Enrique Murillo Destino. Barcelona, 2001 192 páginas. 14 euros

La novela se abre con dos citas de Javier Marías y de Justo Navarro que, sobre trazar un radio de complicidades (ampliado más adelante con nuevas citas de Nabokov, de James y de Sebald), adelantan muy explícitamente el tema y la moraleja de la historia: la dificultad de reconocer el propio destino y la necesidad de su aprendizaje. El protagonista -Arturo- es un hombre ya maduro que regenta en Barcelona una verdulería y que, con motivo de su cincuenta cumpleaños, resuelve viajar por primera vez fuera de España para dar cumplimiento a aquello que, desde niño, él mismo ha sentido con toda fuerza que iba a ser la culminación de su vida: visitar el Partenón de Atenas.

Ocurrió con motivo del cromo de una chocolatina en el que aparecía reproducido el monumento: 'Yo iré allí algún día', eso pensó Arturo, 'y cuando vaya sé que ocurrirá algo tan excepcional que hará de mí lo que ya soy sin serlo, allí seré yo y lo seré para siempre'. Con la fuerza que le da esta certidumbre, la de ser un hombre con un destino, Arturo sobrelleva 'una vida vulgar, común', 'una vida del montón', que en el momento de la novela emprende resueltamente el camino -el peregrinaje- hacia su propia revelación. Lo que en la novela se cuenta es, propiamente, esa revelación, su contenido desconcertantemente trivial y su inevitable aceptación.

Con todo y ser un tipo más bien zafio que, separado de su mujer hace ya tiempo, cultiva ciertos aires de galán sirviéndose de un bigotillo y de una sonrisa burlona a lo Clark Gable, Arturo no sólo es capaz de conformar su vida a un presentimiento precoz, aunque difuso, de su propio destino, sino de plantearse cosas como que 'la individualidad es la impostura, una mentira fácil ante la que no dudamos'. Por ahí apunta la grieta fundamental de la novela: la inconsecuencia y la inverosímil catadura de su protagonista, una especie de gañán metafísico y crepuscular, con melindres de solterón, aquejado de mitomanía.

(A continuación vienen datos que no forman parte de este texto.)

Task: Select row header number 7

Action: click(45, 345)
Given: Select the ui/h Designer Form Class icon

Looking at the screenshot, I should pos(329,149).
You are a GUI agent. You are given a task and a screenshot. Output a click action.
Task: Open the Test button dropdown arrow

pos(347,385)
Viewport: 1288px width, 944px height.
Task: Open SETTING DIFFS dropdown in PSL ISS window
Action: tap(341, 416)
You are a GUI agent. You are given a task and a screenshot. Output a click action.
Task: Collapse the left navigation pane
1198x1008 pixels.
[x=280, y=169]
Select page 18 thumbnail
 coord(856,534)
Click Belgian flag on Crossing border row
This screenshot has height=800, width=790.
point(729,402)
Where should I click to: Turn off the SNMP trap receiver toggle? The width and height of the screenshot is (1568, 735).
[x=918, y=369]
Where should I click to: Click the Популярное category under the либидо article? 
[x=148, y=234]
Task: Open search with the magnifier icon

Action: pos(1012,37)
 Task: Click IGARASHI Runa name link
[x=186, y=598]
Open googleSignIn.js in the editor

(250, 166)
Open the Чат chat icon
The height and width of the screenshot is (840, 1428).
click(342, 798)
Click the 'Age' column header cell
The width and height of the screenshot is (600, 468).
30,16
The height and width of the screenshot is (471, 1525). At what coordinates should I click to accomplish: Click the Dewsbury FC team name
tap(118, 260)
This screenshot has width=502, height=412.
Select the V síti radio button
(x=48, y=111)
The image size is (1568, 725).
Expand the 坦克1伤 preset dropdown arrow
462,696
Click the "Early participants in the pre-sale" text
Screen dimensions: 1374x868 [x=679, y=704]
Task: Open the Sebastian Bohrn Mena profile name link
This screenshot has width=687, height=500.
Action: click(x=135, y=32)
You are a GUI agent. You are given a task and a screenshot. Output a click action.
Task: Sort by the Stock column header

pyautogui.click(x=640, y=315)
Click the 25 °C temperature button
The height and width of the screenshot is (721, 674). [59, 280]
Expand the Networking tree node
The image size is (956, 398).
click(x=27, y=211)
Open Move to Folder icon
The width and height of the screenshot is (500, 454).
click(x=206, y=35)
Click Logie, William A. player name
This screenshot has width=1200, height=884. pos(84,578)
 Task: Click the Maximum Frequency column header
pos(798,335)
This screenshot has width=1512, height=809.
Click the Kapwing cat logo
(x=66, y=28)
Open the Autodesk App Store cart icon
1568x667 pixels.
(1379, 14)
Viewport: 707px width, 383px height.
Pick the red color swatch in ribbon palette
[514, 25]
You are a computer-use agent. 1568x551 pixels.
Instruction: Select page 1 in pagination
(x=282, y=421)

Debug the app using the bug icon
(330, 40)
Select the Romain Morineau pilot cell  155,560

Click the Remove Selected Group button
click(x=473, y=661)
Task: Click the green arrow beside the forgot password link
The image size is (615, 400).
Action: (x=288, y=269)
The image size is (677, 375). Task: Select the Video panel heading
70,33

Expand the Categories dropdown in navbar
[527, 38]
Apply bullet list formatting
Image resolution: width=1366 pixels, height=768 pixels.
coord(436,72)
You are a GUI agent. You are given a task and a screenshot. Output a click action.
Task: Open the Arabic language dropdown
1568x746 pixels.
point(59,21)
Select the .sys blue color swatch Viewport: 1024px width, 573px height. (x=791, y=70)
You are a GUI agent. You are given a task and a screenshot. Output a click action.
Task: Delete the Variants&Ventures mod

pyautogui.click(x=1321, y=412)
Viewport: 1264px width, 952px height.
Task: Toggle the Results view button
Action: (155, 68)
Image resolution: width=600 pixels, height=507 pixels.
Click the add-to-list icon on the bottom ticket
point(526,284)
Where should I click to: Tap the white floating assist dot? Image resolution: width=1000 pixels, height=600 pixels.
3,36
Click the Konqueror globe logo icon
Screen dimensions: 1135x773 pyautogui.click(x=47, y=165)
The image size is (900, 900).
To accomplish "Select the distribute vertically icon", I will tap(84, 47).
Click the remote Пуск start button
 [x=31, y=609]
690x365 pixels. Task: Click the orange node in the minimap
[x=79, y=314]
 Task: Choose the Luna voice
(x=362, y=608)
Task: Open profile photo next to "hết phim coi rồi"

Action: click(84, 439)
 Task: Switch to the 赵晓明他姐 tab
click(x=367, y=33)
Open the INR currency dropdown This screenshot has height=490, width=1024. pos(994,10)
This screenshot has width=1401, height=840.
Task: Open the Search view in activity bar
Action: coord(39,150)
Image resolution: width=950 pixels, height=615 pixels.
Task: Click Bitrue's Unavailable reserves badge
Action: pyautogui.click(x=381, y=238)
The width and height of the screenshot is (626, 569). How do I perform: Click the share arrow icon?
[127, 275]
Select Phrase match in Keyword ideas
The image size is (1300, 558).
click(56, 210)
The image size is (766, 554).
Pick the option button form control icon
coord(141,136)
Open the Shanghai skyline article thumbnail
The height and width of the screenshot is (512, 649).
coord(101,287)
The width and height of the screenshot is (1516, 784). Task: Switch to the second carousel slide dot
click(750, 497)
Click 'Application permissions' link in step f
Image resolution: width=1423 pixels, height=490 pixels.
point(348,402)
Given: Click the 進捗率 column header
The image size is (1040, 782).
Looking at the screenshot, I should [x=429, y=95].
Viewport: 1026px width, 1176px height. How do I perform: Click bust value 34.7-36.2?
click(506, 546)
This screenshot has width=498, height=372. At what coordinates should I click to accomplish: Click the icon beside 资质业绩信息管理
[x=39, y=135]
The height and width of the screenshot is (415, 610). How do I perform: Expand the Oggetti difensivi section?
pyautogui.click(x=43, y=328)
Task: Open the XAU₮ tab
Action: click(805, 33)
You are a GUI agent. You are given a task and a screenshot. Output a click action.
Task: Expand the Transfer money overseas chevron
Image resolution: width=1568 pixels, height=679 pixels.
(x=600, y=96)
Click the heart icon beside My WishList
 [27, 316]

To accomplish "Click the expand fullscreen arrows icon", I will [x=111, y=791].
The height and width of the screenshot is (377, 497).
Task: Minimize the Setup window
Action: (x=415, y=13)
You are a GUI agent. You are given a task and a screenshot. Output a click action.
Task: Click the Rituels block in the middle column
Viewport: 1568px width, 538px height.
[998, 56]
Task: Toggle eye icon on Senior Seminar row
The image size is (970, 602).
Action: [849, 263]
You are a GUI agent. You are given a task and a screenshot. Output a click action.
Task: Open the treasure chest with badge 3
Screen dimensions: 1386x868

La novela entera acaba precipitándose por esa grieta, y el esquemático planteamiento, apto para ensayar un cuento filosófico, con guiños cultos y maneras elegantemente parabólicas, se abulta con toques de sentimentalismo y de humor grueso, de coloquialismo intimista, de costumbrismo moral, para enderezar, con desganada solvencia y escaso provecho, una ética de la resignación y una épica de la mediocridad.